Question :
Anyone have any suggestions for how to optimize this query?
Running SQL Server 2008..
The object is to look at accounts that were created yesterday, compare their email addresses and phone numbers to existing accounts to identify if it is a duplicate account to one already in the system.
SELECT DISTINCT Customer.CustId
, Customer.PriceClassID
, Customer.Name
, CustomerEDI.S4Future01 as First
, CustomerEDI.S4Future02 as Last
, Addr1
, Addr2
, City
, State
, Zip
, Country
, Customer.emailAddr
, Customer.Phone
, lastorder
, CONVERT(varchar(8000), snotetext)
FROM Customer
WHERE
EMailAddr IN (
SELECT EmailAddr
FROM Customer
WHERE EmailAddr != ''
GROUP BY EmailAddr
HAVING COUNT(*) > 1)
AND EMailAddr IN (
SELECT EMailAddr
FROM Customer
WHERE Crtd_DateTime >= DATEADD(day, -1, CAST(GETDATE() AS DATE))
)
OR Phone IN (
SELECT Phone
FROM Customer
WHERE Phone != ''
GROUP BY Phone
HAVING COUNT(*) > 1)
AND Phone IN (
SELECT Phone
FROM Customer
WHERE Crtd_DateTime >= DATEADD(day, -1, CAST(GETDATE() AS DATE))
)
ORDER BY EMailAddr
, Phone ASC
, Name
, Last
, First ASC;
Answer :
There are multiple things to look at to improve query performance.
- Understand your system load
- Volume of data you are expecting to be in the tables mentioned in query
- Volume of data you are going to fetch from tables mentioned in query
- Indexes applied on tables mentioned in query
- Structure of the query
I can suggest you improvements related to only query structure as I am not fully aware of your system. I am assuming that you have proper indexes applied on your tables.

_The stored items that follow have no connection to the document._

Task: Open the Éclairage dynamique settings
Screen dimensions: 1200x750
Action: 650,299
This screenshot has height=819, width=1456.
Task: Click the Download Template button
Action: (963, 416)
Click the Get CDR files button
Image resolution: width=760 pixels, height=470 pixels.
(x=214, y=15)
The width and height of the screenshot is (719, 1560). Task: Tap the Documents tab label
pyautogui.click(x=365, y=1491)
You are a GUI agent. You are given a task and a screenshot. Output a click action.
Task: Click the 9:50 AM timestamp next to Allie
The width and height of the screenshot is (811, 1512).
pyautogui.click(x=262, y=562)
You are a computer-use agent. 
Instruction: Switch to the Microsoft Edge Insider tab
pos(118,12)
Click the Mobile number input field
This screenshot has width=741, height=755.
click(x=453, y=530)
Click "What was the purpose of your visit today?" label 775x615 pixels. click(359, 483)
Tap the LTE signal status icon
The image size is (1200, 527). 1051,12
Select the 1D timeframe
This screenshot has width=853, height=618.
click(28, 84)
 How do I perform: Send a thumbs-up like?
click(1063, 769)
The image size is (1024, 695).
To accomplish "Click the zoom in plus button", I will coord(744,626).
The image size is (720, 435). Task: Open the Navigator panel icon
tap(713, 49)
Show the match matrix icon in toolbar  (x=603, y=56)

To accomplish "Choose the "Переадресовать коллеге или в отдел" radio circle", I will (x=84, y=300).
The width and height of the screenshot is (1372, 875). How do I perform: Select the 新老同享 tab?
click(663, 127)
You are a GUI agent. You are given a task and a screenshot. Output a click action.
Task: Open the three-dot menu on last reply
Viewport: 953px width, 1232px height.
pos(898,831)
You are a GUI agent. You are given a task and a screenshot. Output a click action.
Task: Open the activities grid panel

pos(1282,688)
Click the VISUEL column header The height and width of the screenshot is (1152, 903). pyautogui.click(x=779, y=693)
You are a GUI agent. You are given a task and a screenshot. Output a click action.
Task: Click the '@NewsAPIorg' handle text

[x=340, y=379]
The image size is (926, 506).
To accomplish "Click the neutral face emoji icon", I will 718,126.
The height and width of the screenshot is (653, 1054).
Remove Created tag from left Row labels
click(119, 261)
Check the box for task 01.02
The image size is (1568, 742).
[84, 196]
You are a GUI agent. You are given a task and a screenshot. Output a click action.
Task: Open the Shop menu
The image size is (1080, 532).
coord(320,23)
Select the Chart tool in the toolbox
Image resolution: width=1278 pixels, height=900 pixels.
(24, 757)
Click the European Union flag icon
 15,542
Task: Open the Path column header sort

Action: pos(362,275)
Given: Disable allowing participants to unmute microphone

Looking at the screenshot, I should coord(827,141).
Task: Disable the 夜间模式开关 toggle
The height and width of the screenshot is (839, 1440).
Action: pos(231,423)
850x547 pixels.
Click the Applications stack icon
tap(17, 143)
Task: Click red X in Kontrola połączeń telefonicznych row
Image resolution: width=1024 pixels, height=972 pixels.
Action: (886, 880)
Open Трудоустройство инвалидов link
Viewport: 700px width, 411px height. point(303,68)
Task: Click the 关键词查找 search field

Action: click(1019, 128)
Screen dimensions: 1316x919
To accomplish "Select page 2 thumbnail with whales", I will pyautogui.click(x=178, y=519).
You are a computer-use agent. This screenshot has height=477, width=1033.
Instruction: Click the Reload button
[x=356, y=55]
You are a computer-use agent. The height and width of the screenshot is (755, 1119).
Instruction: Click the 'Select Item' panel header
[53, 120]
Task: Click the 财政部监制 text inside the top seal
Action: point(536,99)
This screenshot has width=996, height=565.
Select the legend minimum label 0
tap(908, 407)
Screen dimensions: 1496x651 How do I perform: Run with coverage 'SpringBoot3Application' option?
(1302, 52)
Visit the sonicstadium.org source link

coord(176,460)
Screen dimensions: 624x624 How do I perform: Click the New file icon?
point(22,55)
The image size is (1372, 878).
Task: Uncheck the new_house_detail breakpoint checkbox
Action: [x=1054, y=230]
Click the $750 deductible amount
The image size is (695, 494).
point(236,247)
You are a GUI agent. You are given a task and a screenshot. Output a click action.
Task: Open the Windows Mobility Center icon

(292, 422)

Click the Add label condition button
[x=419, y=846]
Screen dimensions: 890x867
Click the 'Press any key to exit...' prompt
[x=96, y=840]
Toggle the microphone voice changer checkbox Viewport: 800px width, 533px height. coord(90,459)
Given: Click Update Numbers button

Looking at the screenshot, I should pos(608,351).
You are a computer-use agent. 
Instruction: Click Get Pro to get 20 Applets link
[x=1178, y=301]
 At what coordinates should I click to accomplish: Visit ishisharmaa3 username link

After looking at your query I can suggest you following things,
- You dont need
DISTINCT
clause here as you are selectingCustomer.CustId
which I assume to be a primary key of Customer table & its always going to be unique which inter makes related row always unique in result set. - You are using too many subqueries which I dont think is a good practice. Try to use SQL joins as much as you can. Plus I think you can merge some of these queries. For example, you are selecting
EmailAddr
from Customer having count greater than 1 & created after yesterday. You can combine both these conditions in one single query as following.
SELECT [EmailAddr] AS [EmailAddr] FROM [Customer] AS [Customer] WHERE [Customer].[EmailAddr] != '' AND [Customer].[Crtd_DateTime] >= DATEADD(day, -1, CAST(GETDATE() AS DATE) GROUP BY [Customer].[EmailAddr] HAVING COUNT(*) > 1
same thing with phone also
SELECT
[Phone] AS [Phone]
FROM
[Customer] AS [Customer]
WHERE
[Customer].[Phone] != ''
AND [Customer].[Crtd_DateTime] >= DATEADD(day, -1, CAST(GETDATE() AS DATE)
GROUP BY
[Customer].[Phone]
HAVING COUNT(*) > 1
You can use CTE here. Define 2 CTEs one for email data & one for phone data. Then you can do inner join with Customer table on email & phone to get correct data. (check my query given below to get better picture)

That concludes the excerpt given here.